** Short exercise **
Return the full news passage on Kamala Harris's border visit word for word, as it appears.

Kamala Harris Ripped for Visiting Part of Border Where Crisis is Minimal

(Headline USA) Kamala Harris is facing perhaps the most politically challenging moment of her vice presidency during a visit Friday to the U.S.-Mexico border as the thus-far absent leader of the Biden administration’s response to a migration spike that’s drawn fire from Republicans and made fellow Democrats uncomfortable.

“I’m glad to be here,” Harris said after arriving into El Paso. “It was always the plan to come here, and I think we’re gonna have a good productive day.”

But she immediately faced criticism from political opponents because she avoided parts of the border where the crisis is most acute.

According to a report from the Washington Examiner, Harris’s visit is “800 miles away from the region that is seeing more than double the normal amount of illegal immigration.”

Even allies viewed her choice of location skeptically. Democrat Rep. Henry Cuellar of Texas called the visit a “politically safe trip.”

** Information given **

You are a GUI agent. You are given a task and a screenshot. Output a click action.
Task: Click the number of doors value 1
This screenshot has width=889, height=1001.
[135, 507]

* * *

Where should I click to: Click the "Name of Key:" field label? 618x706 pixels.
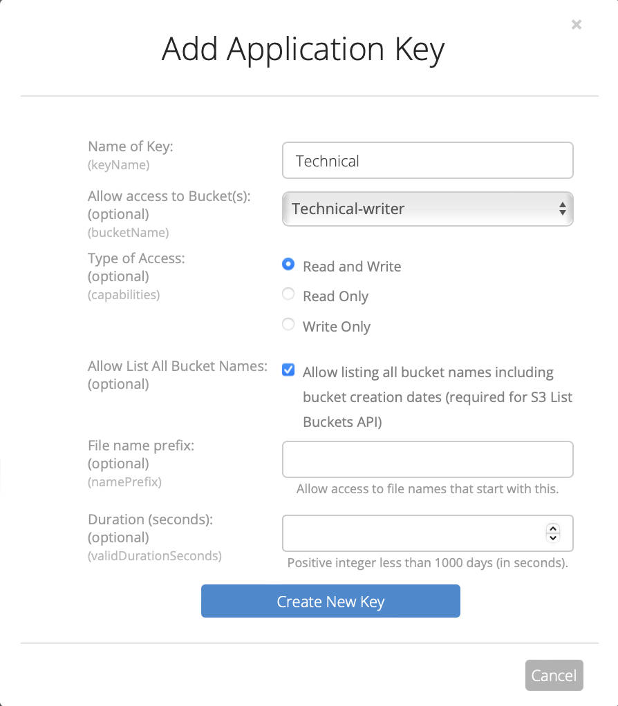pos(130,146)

** Answer to the task **
Kamala Harris Ripped for Visiting Part of Border Where Crisis is Minimal

(Headline USA) Kamala Harris is facing perhaps the most politically challenging moment of her vice presidency during a visit Friday to the U.S.-Mexico border as the thus-far absent leader of the Biden administration’s response to a migration spike that’s drawn fire from Republicans and made fellow Democrats uncomfortable.

“I’m glad to be here,” Harris said after arriving into El Paso. “It was always the plan to come here, and I think we’re gonna have a good productive day.”

But she immediately faced criticism from political opponents because she avoided parts of the border where the crisis is most acute.

According to a report from the Washington Examiner, Harris’s visit is “800 miles away from the region that is seeing more than double the normal amount of illegal immigration.”

Even allies viewed her choice of location skeptically. Democrat Rep. Henry Cuellar of Texas called the visit a “politically safe trip.”